El truco consiste en lograr que parezca riesgoso. Eso, y montar bien a caballo. Los hombres y mujeres que practican el rejoneo buscan la peligrosa esencia del toreo, pero purgada de contratiempos, o sea, que se vea emocionante, pero ojo, con el peligro bajo control, arriesgando la vida al estilo contemporáneo, es decir, con la garantía de que al final de la tarde van a salir de la plaza ilesos, sin los antiestéticos ojales que dejan los cuernos cuando te alcanzan y desde luego, con todos los huesos íntegros. Que una cosa es ser rejoneador y otra muy distinta ser pendejo.

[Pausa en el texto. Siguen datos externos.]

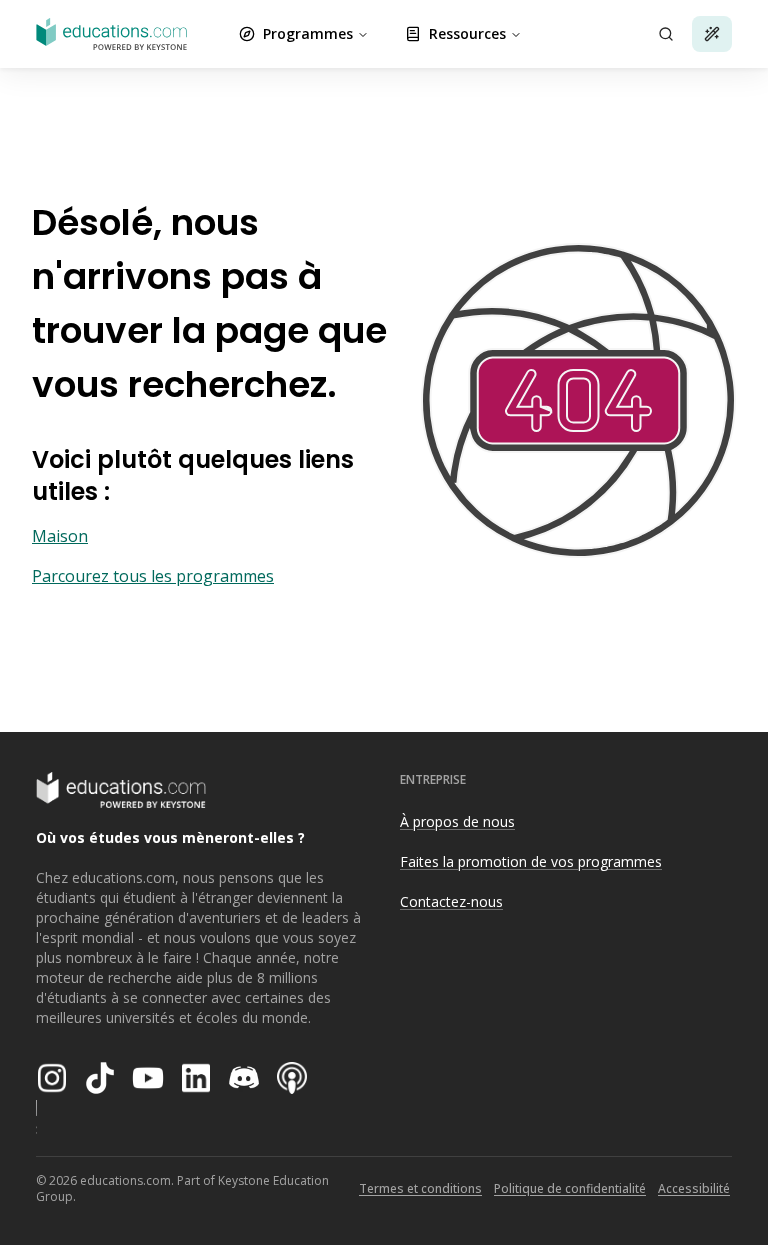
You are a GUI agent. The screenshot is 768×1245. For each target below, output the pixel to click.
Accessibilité (694, 1188)
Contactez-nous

Para evitar sufrimientos innecesarios al equino, que nunca ha tenido ni tendrá la culpa si el de arriba es un incompetente, el protocolo mandaba aserruchar los pitones, o sea, quitarle las puntas a los cuernos. Sin embargo, aún así, los alcances se pagaban caro y había tordillos que salían con unos agujeros en las ancas de espérame tantito. Pobre jaco qué culpa tiene. Para evitar ese sufrimiento a los caballos que, por cierto, si son toreros no es gracias a su voluntad sino a la de su amo,  se optó por recortar todavía más las armas del toro. Medio cuerno es la costumbre actual. Claro que cortar tanto implica encontrar vena y cercenarla. La sangría, que brota a chorros, es detenida salvajemente clavando los famosos tachones que son unos taquetes con los que se bloquea la hemorragia. Desde luego, a partir de ese momento, cuando el toro toca el objetivo de la cornada, el dolor intenso le impide continuar el ataque y se retracta. Lo anterior conlleva tres ventajas, la primera es que apenas y se notarán los alcances. La segunda, es que la cuadra tan valiosa casi nunca sufre bajas. Y la tercera y más importante, el rejoneador ya no corre el grave riesgo de ser volteado.

Después del agravio a las armas del contrincante, las tropelías del rejoneo apenas empiezan. Como saludo, el caballero clavará al toro, por lo menos, dos rejones de castigo que son prácticamente unos puñales. A continuación, con todas las ventajas perforará la piel del cornúpeta clavándole mínimo tres banderillas. Después, en el carrusel de la desvergüenza clavará las rosas o las banderillas cortas, para este momento, el toro habrá subido de peso significativamente gracias a todo tipo de arpones de acero que ya trae clavado en las carnes. El acto termina con una estocada, casi siempre a la media vuelta y con la cuadrilla ahí cerca. Eso, si el toro tiene fortuna y Hermoso de Mendoza no lo descuerda, o Ventura lo mata de asfixia, o Leonardo Hernández se pone pesado y le falla la puntería.

Alguien debería marcarles el alto a los rejoneadores. En otro tiempo hubo hombres que lo del rejoneo lo tomaban muy en serio y adiestraban sus jacos y aprendían la geometría del toreo y se dejaban los toros en puntas y llegaban al sorteo a escoger no lo chico, sino lo más grande y viejo, que al fin y al cabo, argumentaban, ellos torearían a caballo. Gente silenciosa que montado un potro se perdía por el campo y que en el ruedo estaba dispuesta a morirse aún a sabiendas del dolor. Hombres acostumbrados a hacer del toreo un ejercicio leal, valiente y de verdadero riesgo. Seres que tenían mucho más que ver con el capitán Ahab y su alegórica lucha contra la ballena Moby-Dick, que con liviandades como arrebatarle de las manos furiosamente los palos al mozo de espadas.

El oficio de rejoneador es bonito. Diga usted si no, el sombrero cordobés calado hasta las cejas un poco de lado, el traje corto, partir plaza arriba de un caballo como los que montaban los reyes que hoy decoran las cajas de brandy. Crines y cola del cuaco enjaezadas con madroños o listones de colores. En el caso de la escuela lusitana, un poco más circo que corrida de toros, cubierto con tricornio y plumas y casaca de colores vivos. Verse bien, vaya, lo que se dice guapo y que se note que sobra tiempo y también dinero. Que para ser rejoneador, la tradición manda ser más vago que un recuerdo de la niñez. Si se cuenta con un apellido de los que hacen tragar saliva de antojo por un aguardiente español, pues mejor.

Por ello, para ya no mezclar los pintos con los colorados, deberíamos acostumbrar la corrida de rejones ajena a la del toreo serio y que vayan los que gustan de las florituras y las ventajas. O en su defecto, que los caballeros lidien los toros en puntas y con cuatro temporadas de lluvias sobre los lomos. A ver si así se ponen tan majos. No habría uno que desmontara con ese saltito cargante con el que echan pie a tierra, para consumar el ventajoso enfrentamiento, celebrando la gloria entre brincos y aspavientos como si de veras.